Schalin’s report criticizes the current state of NC State’s General Education Program. Although some of the report’s claims about NC State’s GEP were generally accepted by the rest of the panel, much of the discussion consisted of opposing viewpoints and arguments on both the content and the style of the report.
Some of Schalin’s specific critiques on NC State’s GEP included the idea that the courses offered as Gen Ed requirements cover too broad of a spectrum of topics. In his report, Schalin describes the GEP course catalog, which includes over 700 course options, as a “smorgasbord” of potentially trivial courses, such as PB 219: Plants in Folklore, Myth, and Religion.
“Students are taking advantage of the smorgasbord, not just picking out the marshmallows and leaving the fruits and vegetables,” argued Zonderman.
According to Schalin, General Education should facilitate the ability to reason well, giving students’ experience thinking about and solving real world problems as employers expect in the workplace and providing a guide for how best to live within American society.

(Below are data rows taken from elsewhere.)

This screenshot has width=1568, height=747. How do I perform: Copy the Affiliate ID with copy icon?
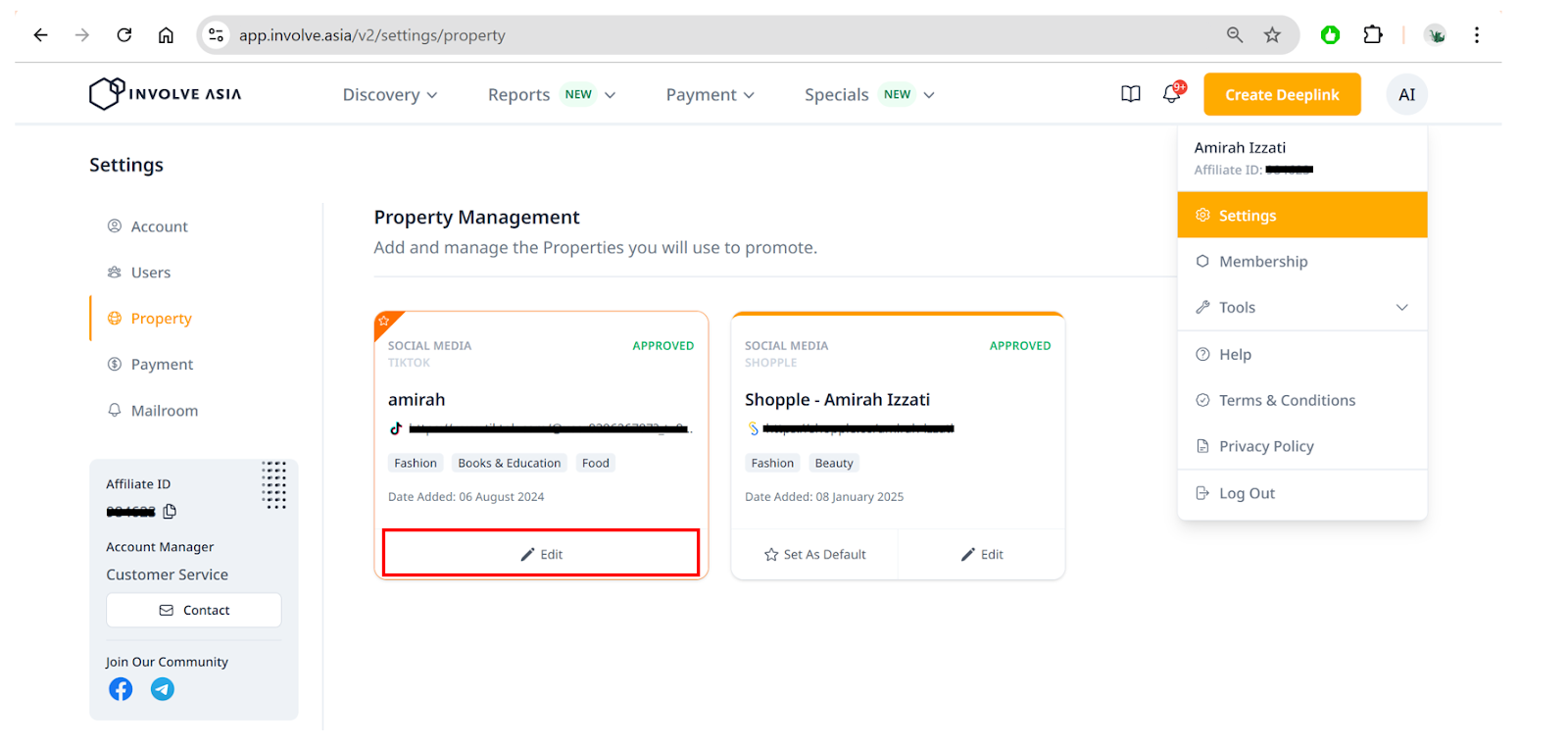click(x=170, y=511)
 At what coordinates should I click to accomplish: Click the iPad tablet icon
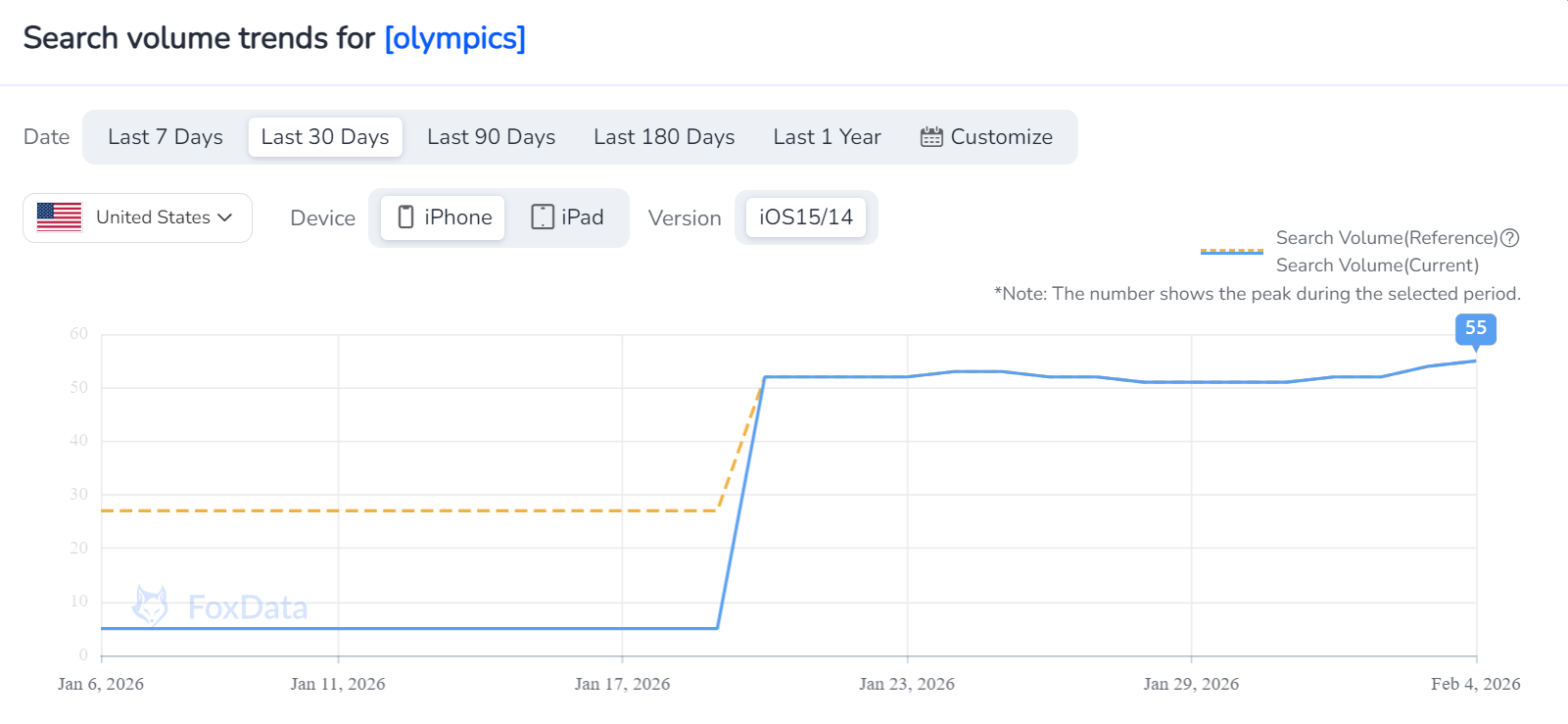pos(543,217)
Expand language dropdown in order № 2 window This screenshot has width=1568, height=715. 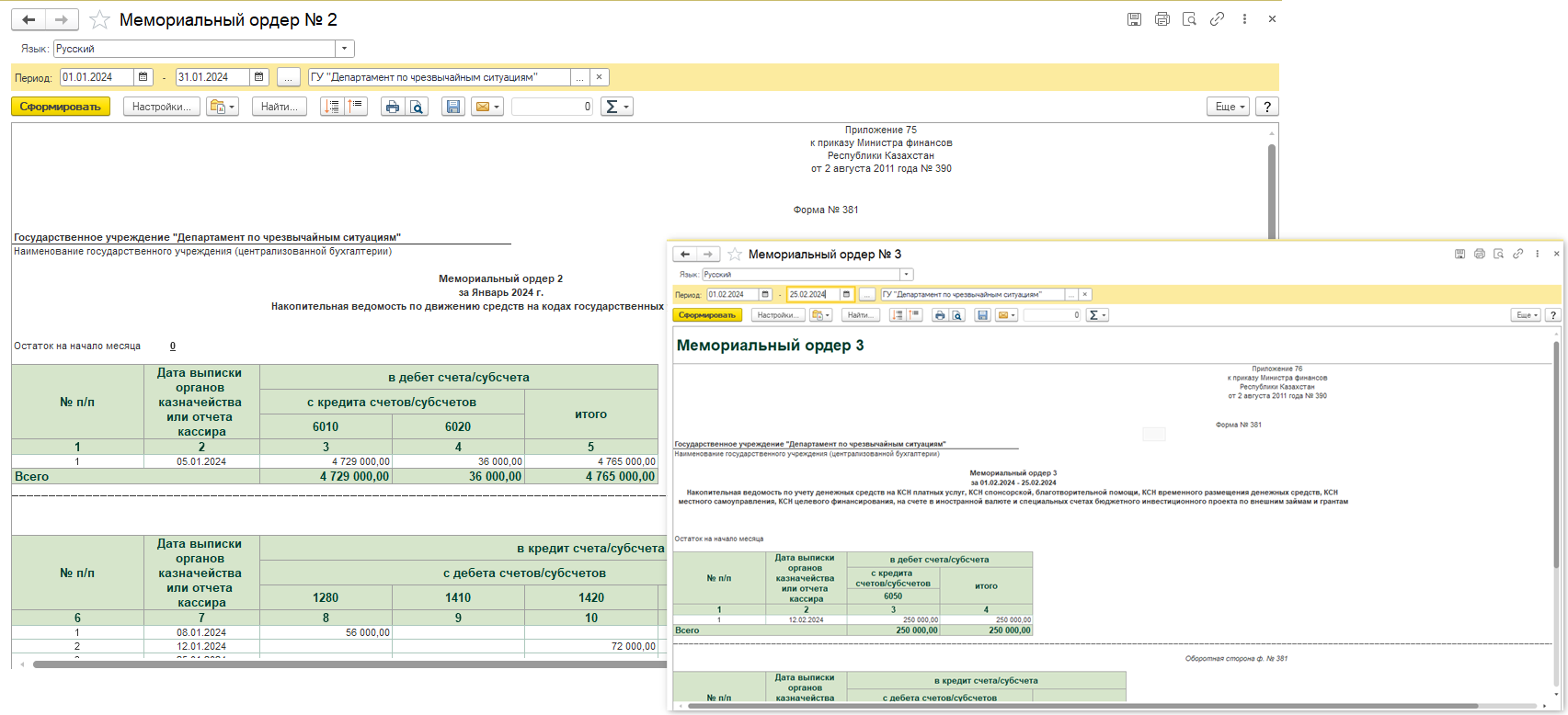tap(345, 49)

Mau said he agreed most universities, including NC State, should put more emphasis within their General Education courses on necessary skills to succeed in the workplace and world after graduation, such as financial literacy and civic responsibility.
However, Zonderman pointed out NC State has already implemented a Quality Enhancement Plan to ensure more rigorous and challenging General Education courses.
“Here at NC State, we are taking critical and creative thinking very seriously,” Zonderman said.
Mau said he was in favor of a more broad general education program, but he agreed with Schalin, stating improvements could be made to the GEP program.
“The flexibility of the Gen Ed Program at NC State was a major reason I chose to attend [this university],” Mau said.
Schalin said the GEP should be reformed to provide both breadth and depth in core subjects, offering meaningful knowledge, such as extra writing courses, applicable statistics courses, more rigorous science courses and both philosophy courses to expose students to more ideas.
Other suggestions from the Pope Center include dropping health and fitness requirements from two courses to one, introducing a logic course in writing instead of math, and removing interdisciplinary requirements from the GEP.
At one point during the event, an audience member asked why Schalin proposed removing the Interdisciplinary Program completely when the real world often bridges the gap between disciplines.
“I don’t have a problem with IP courses,” Schalin responded. “I just don’t think they should be in the Gen Ed program. Interdisciplinary courses that connect to the majors are what’s important.”
While the panel generally acknowledged that more courses in rhetoric, logic and rigorous science might be beneficial, the idea of significantly narrowing the selection of GEP courses was not well received.
“Who gets to choose what is applicable and what is not applicable [to students]?” Scheitler said.
Scheitler said core programs such as those suggested by Schalin may not be relevant to all students in all majors and an individualized experience is better for students than a specific, narrow group of prescribed courses.
“An institution reveals its priorities through the choices it makes,” Zonderman said, “When the GEP was designed, we were kind of backed into it.”